*** INFORMATION SHOWN Section Begins ***

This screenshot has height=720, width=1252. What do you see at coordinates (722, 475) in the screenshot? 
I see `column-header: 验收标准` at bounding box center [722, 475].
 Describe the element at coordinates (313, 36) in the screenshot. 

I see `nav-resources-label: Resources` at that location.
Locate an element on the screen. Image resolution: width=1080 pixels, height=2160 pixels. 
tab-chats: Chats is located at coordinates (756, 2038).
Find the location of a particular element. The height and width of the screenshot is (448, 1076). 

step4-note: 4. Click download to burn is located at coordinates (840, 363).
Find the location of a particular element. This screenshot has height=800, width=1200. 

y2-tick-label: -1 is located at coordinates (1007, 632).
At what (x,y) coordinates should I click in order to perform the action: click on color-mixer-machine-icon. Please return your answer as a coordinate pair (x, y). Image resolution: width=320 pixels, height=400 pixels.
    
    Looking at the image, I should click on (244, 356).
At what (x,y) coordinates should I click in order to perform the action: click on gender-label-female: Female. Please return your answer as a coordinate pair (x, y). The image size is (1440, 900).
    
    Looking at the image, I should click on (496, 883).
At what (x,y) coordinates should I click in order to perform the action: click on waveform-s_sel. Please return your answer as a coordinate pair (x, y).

*** INFORMATION SHOWN Section Ends ***

◆ DIRECTIONS FOR THIS TASK ◆
Locate each row in the stored data entries above that contains the word "order", and copy every such row in full.

◆ RESPONSE BOX ◆
At what (x,y) coordinates should I click in order to perform the action: click on color-mixer-machine-icon. Please return your answer as a coordinate pair (x, y). Image resolution: width=320 pixels, height=400 pixels.
At what (x,y) coordinates should I click in order to perform the action: click on gender-label-female: Female. Please return your answer as a coordinate pair (x, y). The image size is (1440, 900).
At what (x,y) coordinates should I click in order to perform the action: click on waveform-s_sel. Please return your answer as a coordinate pair (x, y).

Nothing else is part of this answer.